Sabah kalktım bir gariplik var. Ev iki katlı, altta katta yatıyorum.
Güneş bir türlü doğmuyor. Pencereden baktım birşey göremedim. Meğer kar ikinci kata kadar yağmış. Sokağa üst katın penceresinden çıktık. Telgraf direkleri bel hizasındaydı, inanmazsınız. Sonradan ahali sokakta tüneller açtı da evlerinden çıkabildiler. Dokuzyüz kırk üç müydü?
Kondüktör,
bilet kontrolü için geldiğinde yaptığı gibi sürgülü kapı camını tıklatıyor,
-Bayramınız kutlu olsun beyler hanımlar diyor. "Kusura bakmayın şekerimiz yok fakat dolabımda
kolonya vardı; almaz mısınız?"
Kolonya alınmaz mı? Erkekler bu jeste çok memnun oluyorlar. Kondüktörle tokalaştıkları yetmiyormuş gibi ayağa kalkıp sarmaş dolaş oluyor, birbirlerinin omzuna vuruyorlar. "Allah nice hayırlı bayramlara eriştirsin çoluğumuzla çocuğumuzla..."

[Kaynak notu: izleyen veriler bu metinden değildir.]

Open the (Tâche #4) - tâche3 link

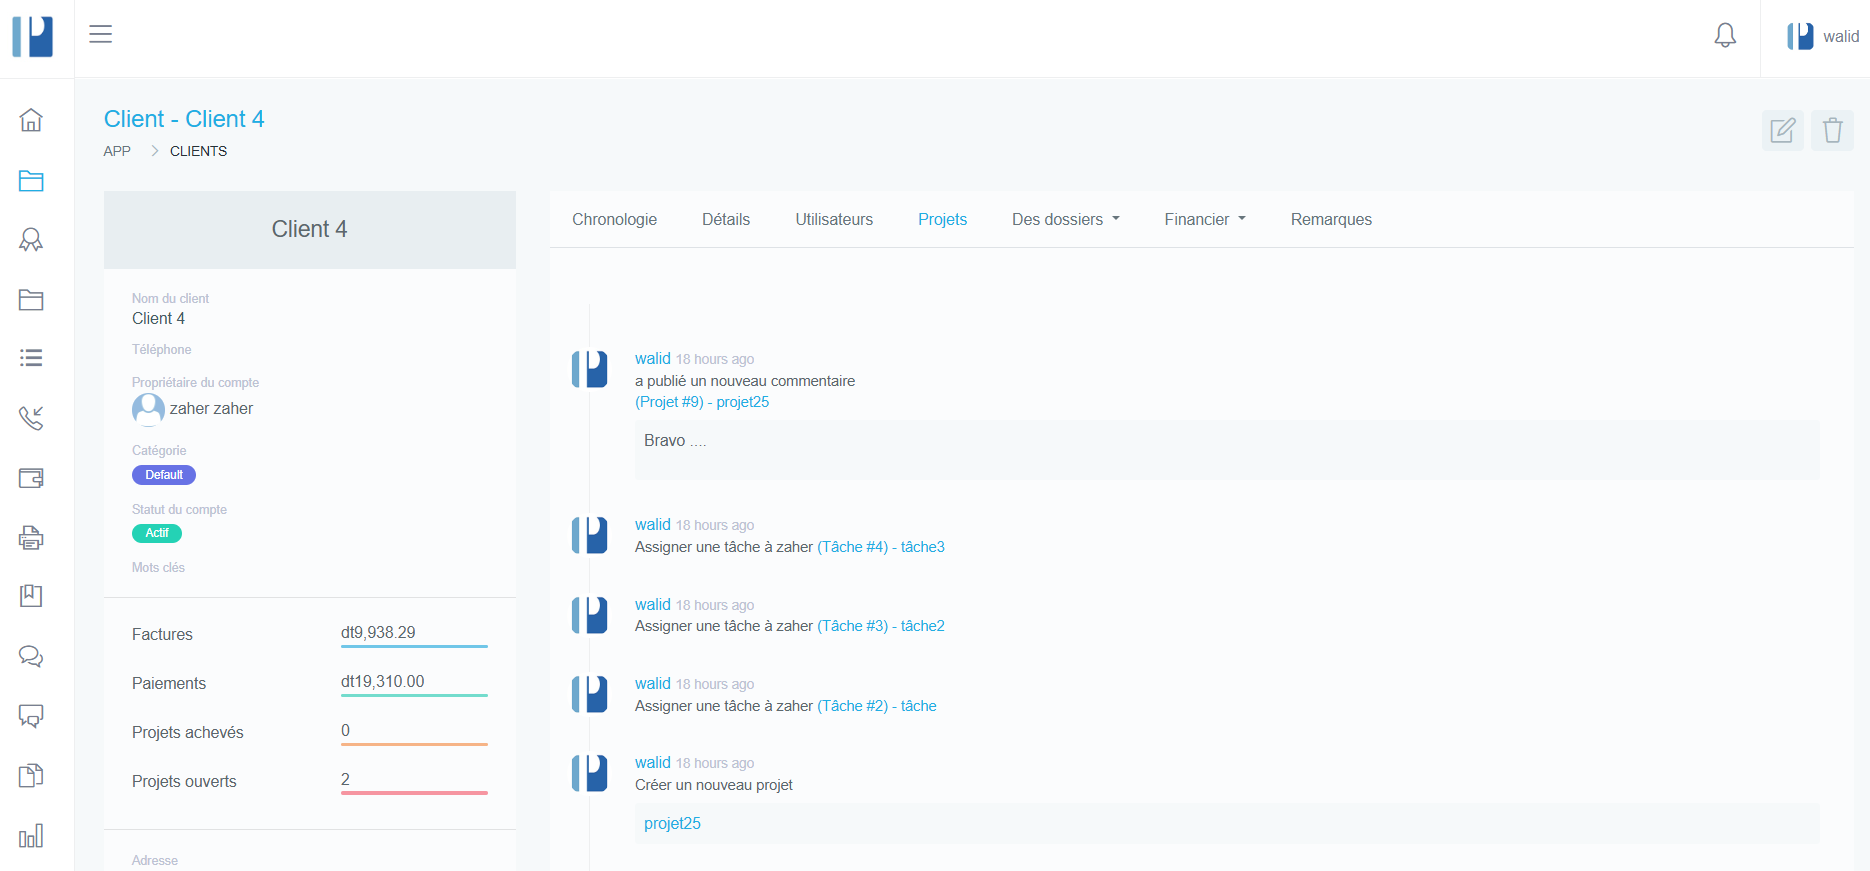[x=880, y=547]
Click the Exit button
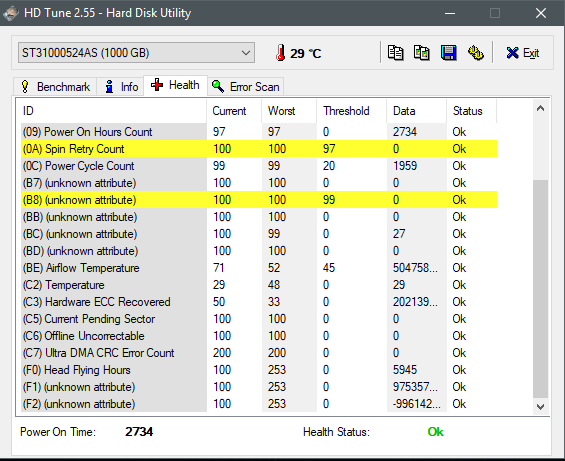This screenshot has width=565, height=461. pos(522,53)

Kondüktör yan kompartmana geçinde bizimkiler de kondüktörün peşine takılıp
konvoy hâlinde bayram mübârekine gidiyorlar,
-Ben de gideyim mi anne?
-Olmaz, sen daha küçüksün; otur yanıbaşımda...
Çocuk mahzun oluyor. Kadın dayanamıyor. "Amcanın elini bırakma ama!.." Oğlunu yaşlı adama tembih edince içi rahatladı sanki.

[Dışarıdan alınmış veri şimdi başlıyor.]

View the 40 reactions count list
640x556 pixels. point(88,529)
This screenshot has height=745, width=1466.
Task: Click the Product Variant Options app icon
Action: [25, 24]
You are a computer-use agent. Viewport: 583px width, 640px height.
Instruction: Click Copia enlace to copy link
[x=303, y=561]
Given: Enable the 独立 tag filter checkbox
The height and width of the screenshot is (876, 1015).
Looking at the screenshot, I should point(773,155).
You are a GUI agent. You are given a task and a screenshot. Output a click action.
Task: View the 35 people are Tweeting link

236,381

-Bu dağ başında da bayram oluveriyormuş demek ki diye geçiyor içinden. İçi ısınıyor, başını cama yaslayıp geleceğine dalıp gitti.
-Bu yetimin yüzünü güldürebilecek miyim; Rabbim, şu hayırlı vakitler hürmetine yardımını esirgeme benden...

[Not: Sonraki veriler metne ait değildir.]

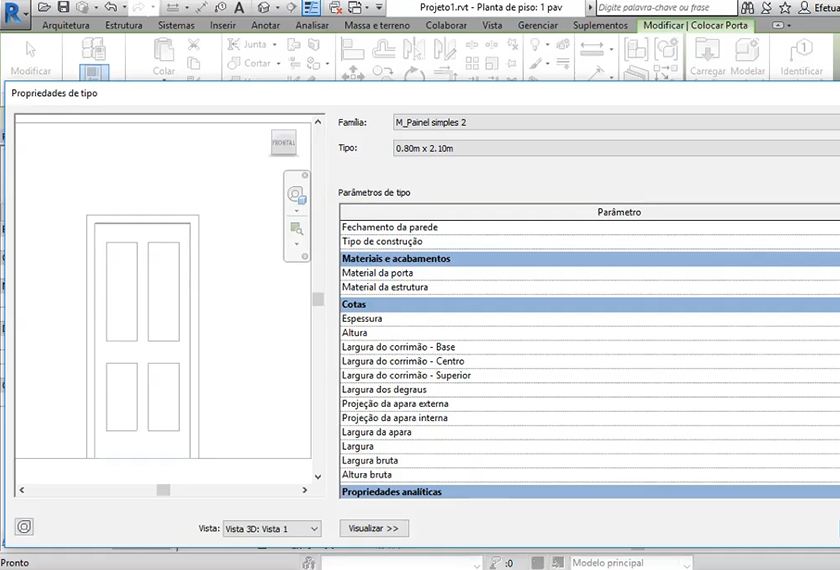Select the Material da porta parameter row
The image size is (840, 570).
point(378,273)
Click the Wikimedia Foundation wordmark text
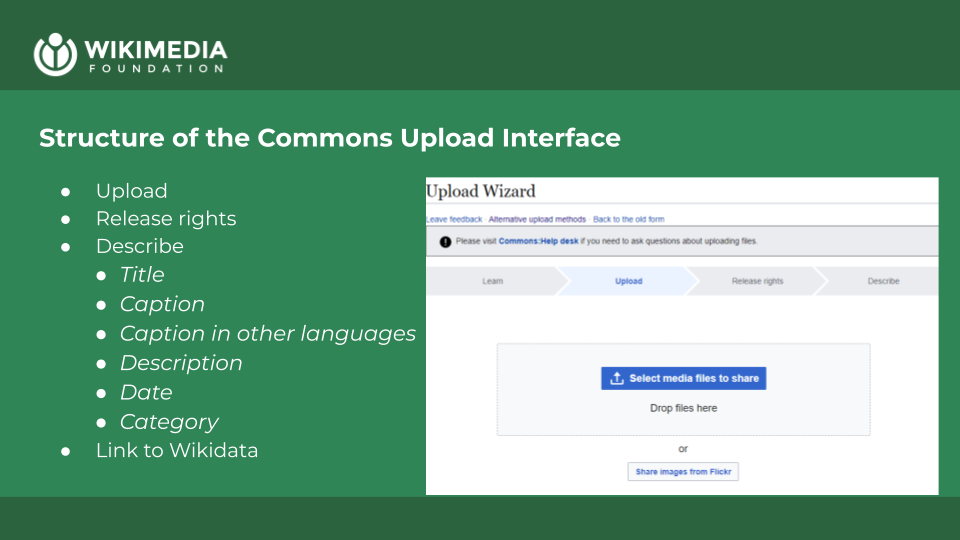This screenshot has width=960, height=540. [x=156, y=56]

Birisi cama vuruyor; bir kadın, başında atkısı, ayağında yün çorap, kara
lastik. "Gel, buyur" mânâsına gelen işaretler yapıyor. Cam yerinden kımıldamaz ki, vagon kapısına kadar yürüyecek,
-Ben istasyon şefinin eşiyim; bekleme salonunda çay demledim, hanımları davet ediyorum, buyurun bir çayımızı için sabah sabah...
Sair zamanlarda her girende sebepsiz bir kasvet duygusu uyandıran küçük, izbe yolcu salonu cıvıl cıvıl; camlar daha şimdiden ısınıp buğulanmış bile. Birbiriyle ilk defa karşılaşan tren yolcusu hanımlar çabucak sardırıveriyor, dertleşmeler, adres alıp vermeler,
-Görümcemin çocuğu olmuyor; ne olur dua edin, diyor birisi; öteki, "İki fincan sütü oda sıcaklığındaki margarinle çırptın mı?" diye devam ediyor, "Bizim çocuk bu sene öğretmen okulunu kazandı, yatılı okuyacak teyzesi" diye övünüyor bir başkası...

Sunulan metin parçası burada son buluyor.